Andrés Remezzano, de Deloitte Perú, estima que los países debieran invertir más del 5% de su PIB anual durante los próximos 20 años para lograr un nivel adecuado de infraestructura. “Si los privados no acompañan, no queda otra: el Estado debe intervenir y ejecutarlos sin verlos como una actividad rentista, sino como un tema de necesidad de bienestar de la población”.

La mayoría de expertos consultados coinciden que en los próximos 25 años la integración entre ciertos países será mayor, como es el caso de Brasil, Argentina, Perú y Chile, y que la lucha por sacar adelante megaproyectos continuará.
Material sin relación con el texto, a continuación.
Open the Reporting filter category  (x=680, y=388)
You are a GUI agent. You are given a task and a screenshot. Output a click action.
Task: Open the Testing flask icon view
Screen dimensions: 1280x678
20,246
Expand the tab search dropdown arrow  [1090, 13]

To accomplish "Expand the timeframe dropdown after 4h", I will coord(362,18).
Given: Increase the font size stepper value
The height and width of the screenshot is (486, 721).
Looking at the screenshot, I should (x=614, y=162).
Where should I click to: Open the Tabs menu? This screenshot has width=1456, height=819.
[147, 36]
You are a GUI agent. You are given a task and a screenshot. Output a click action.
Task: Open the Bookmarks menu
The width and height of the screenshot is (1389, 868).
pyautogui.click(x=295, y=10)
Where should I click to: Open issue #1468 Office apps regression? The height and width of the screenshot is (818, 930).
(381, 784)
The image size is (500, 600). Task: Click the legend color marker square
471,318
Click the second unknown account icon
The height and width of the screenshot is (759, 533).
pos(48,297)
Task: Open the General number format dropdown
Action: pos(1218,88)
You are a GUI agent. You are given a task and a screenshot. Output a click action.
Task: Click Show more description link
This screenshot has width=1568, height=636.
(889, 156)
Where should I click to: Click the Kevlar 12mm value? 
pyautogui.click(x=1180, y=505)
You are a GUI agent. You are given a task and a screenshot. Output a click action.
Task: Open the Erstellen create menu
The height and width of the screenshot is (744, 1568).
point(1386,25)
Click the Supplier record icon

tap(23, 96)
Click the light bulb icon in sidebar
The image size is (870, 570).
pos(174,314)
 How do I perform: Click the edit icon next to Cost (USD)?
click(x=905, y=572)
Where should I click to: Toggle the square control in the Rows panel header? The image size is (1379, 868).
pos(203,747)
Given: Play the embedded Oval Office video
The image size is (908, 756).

Para logarlo será clave tener una visión de América Latina como un único bloque. “Existe el riesgo de que si caemos en políticas bilaterales, el multilateralismo quedará en segundo plano”, dice Paulo Resende, de la Fundación Dom Cabral. “Cuando Estados Unidos, México y Canadá se conviertan en un sólido bloque, vamos a perder competitividad frente a Asia. Necesitamos cambiar nuestra cultura política, y considerar la infraestructura como un objeto de integración”.

Tal vez esta óptica se imponga a tiempo para los Juegos Olímpicos de Rio de Janeiro en 2016. Porque para el Mundial de Fútbol, lo más probable es que la hinchada tenga que arreglárselas con lo que haya.